Our tools give us agency, they give us direct control over our world, through the simple act of a knife cutting through our food, shoes allowing us to walk for long distances and writing allowing us to freeze and re-arrange our own thoughts and those of others who may be separated from us by both time and space.
Joseph Henrich’s main thesis, and it is an important one, is that we are a cultural species and that we will readily use cultural knowledge with many mental traits for taking into account the knowledge of other people even beyond direct observation since we may not see all the aspects of what our group has seen over generations.
In other words, you could say that, in general, we are controlled by our culture and we control our tools.

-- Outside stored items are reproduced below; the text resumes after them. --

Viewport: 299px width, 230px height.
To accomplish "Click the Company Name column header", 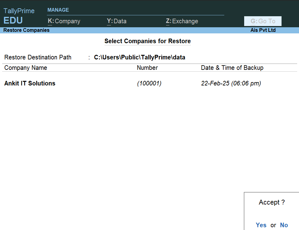I will 26,68.
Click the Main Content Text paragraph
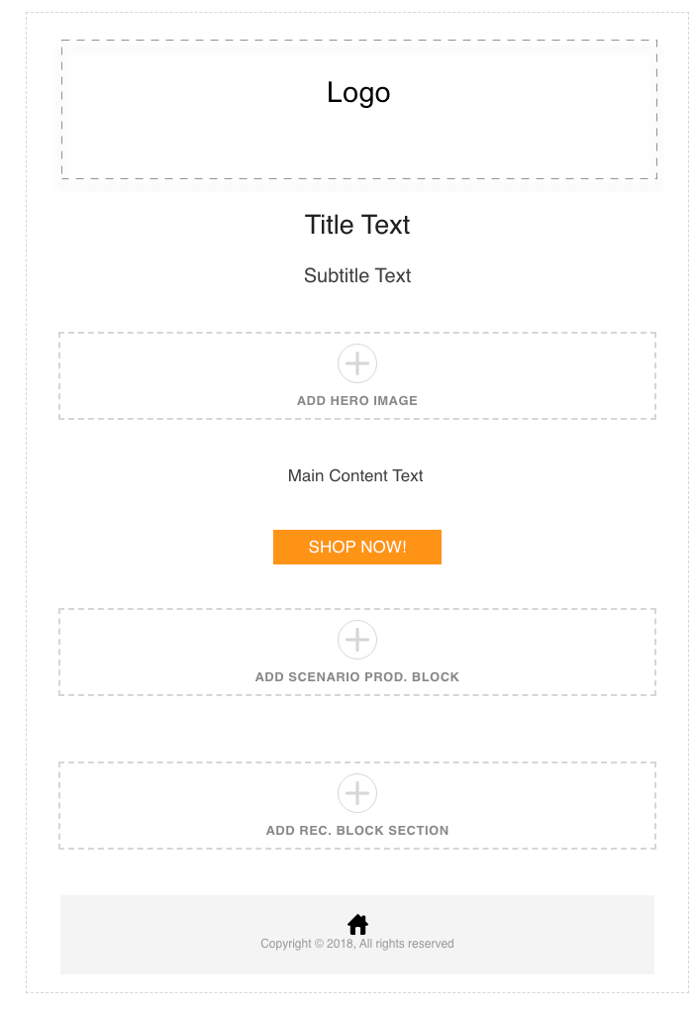Image resolution: width=696 pixels, height=1016 pixels. (355, 475)
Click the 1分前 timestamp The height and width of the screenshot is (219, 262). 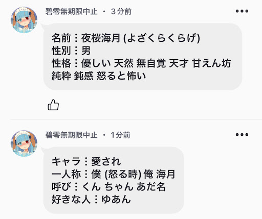(x=120, y=135)

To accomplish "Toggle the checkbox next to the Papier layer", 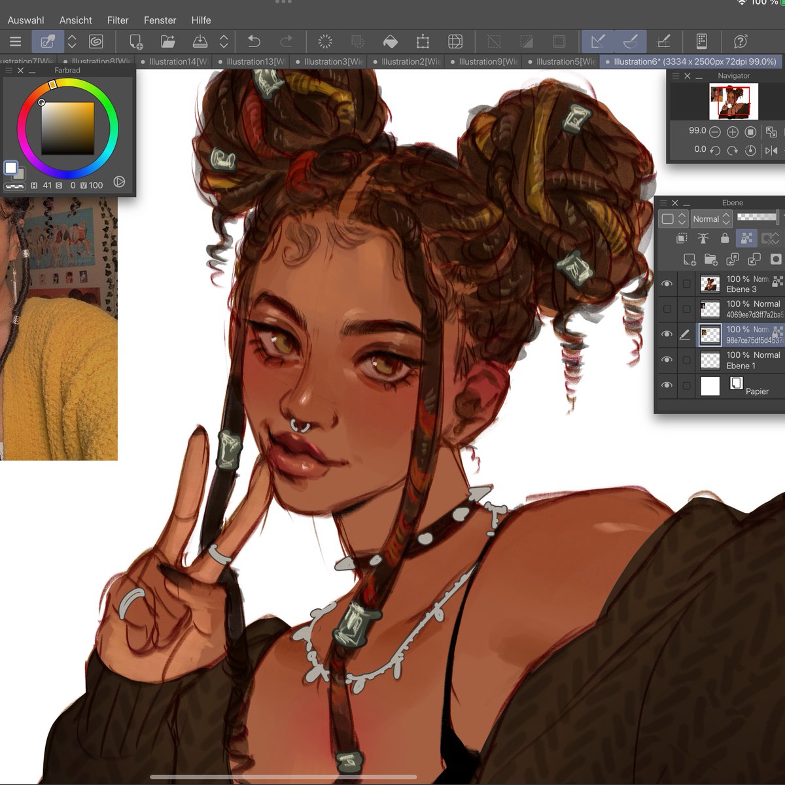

This is not just an ‘academic’ observation but a key issue in the future development of our species as we move from focusing on tool design to augment our intellect (IA, Intellect Augmentation), to relying increasingly on artificial intelligence (AI) to do the thinking for us. Our cognitive apparatus has different means of handling situations presented to us as being controlled through a tool (direct control) versus presented to us via another creature (cultural control).
This puts an entirely different spin on Socrates concern about speaking and writing: When we speak with a person we can have a genuine dialogue, when we read we have a different ‘mindset’ to how we interpret the text and when we get our knowledge (can it be called knowledge when still in AI form?) from a non-human artificial intelligence, will we still ‘read’ this knowledge as we would from another person, with all the cultural filtering that involves? If so, we are heading towards dangerous and mentally constrained territory where we will instinctively trust the well-spoken machine as we trust a person and a community.
There is no question that AI will continue to provide powerful augmentations to us but we should not negate the intimacy of tools to who we are and how deep the opportunity for development of ever more powerful tools will augment us in very different ways from dialogues with machines.